Bei keiner anderen Frau hätte Dusika ein derart respektloses Benehmen, das an Unverschämtheit grenzte, geduldet, aber Nya war seine erste Frau, seine bara muso, der er einen Teil seiner Autorität übertragen hatte, und daher konnte sie wie eine Gleichgestellte mit ihm umgehen. Außerdem war sie eine geborene Kulubari, verwandt mit dem alten Herrschergeschlecht von Segu, und Dusika, wenn auch adliger Abstammung, konnte sich nicht einer solch ruhmvollen Herkunft brüsten. Nyas Vorfahren hatten diese Stadt am Ufer des Joliba gegründet, die schnell zum Zentrum eines riesigen Reiches geworden war. Die Brüder ihrer Vorfahren regierten über Kaarta. Daher steckte in Dusikas Liebe zu ihr auch ein großer Teil Respekt, beinah Furcht. Er zog sich zurück und stieß im ersten Hof auf einen Boten des Palasts. Der Mann warf sich zum Zeichen des Respekts in den Staub und grüßte ihn in dieser Haltung: »Du und der Tag!«

Dann rasselte er die Devise der Traoré herunter: »Traoré, Traoré, Traoré, der Mann mit dem langen Namen zahlt nicht für seine Flussüberquerung.1«

Und schließlich übermittelte er seine Botschaft: »Traoré, der Mansa bittet dich, sofort in den Palast zu kommen! …« Dusika war überrascht: »In den Palast? Aber heute ist doch nicht der Tag der Ratsversammlung!«

Der Mann hob den Kopf: »Es geht nicht um eine Ratsversammlung. Ein weißer Mann ist am Ufer des Flusses und möchte vom Mansa empfangen werden …«

»Ein weißer Mann?« Sira hatte also doch nicht fantasiert? Dusika hatte allerdings auch schon von diesem weißen Mann gehört.
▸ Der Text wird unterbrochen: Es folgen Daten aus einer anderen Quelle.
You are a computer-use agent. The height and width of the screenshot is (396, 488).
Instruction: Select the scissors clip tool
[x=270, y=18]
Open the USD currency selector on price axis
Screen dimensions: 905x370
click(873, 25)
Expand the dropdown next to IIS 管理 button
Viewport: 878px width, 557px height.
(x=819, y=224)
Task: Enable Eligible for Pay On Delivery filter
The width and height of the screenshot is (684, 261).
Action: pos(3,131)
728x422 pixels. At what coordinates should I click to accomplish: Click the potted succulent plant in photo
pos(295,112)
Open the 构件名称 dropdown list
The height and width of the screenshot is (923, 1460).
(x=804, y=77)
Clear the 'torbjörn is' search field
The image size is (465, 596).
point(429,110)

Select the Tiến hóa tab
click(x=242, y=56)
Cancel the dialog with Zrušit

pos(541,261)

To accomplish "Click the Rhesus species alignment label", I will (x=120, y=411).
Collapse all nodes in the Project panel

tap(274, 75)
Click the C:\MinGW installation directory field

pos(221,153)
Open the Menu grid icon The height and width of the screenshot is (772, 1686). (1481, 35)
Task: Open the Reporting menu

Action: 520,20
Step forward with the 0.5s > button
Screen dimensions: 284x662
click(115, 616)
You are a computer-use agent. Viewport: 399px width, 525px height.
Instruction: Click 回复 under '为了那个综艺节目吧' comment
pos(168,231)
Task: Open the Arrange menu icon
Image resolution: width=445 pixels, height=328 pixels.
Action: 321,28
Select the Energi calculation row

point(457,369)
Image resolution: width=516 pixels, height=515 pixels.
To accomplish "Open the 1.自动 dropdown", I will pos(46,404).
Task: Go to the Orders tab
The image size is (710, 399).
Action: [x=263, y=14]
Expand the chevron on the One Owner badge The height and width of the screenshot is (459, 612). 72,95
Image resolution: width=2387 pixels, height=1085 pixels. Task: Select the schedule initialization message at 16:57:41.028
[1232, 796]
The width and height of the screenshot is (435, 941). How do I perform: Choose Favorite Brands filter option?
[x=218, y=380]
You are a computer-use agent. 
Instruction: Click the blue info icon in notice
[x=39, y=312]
Reiter, die aus Kaarta zurückgekehrt waren, hatten berichtet, sie hätten ihn auf einem Pferd reiten sehen, das ebenso erschöpft war wie er selbst. Aber Dusika hatte es für eine jener Geschichten gehalten, mit denen die Frauen abends die Kinder unterhalten, und hatte ihr keinerlei Aufmerksamkeit geschenkt. Nachdem er seine kegelförmige Kappe aufgesetzt hatte, denn die Sonne stieg am Himmel allmählich höher, verließ Dusika sein Anwesen.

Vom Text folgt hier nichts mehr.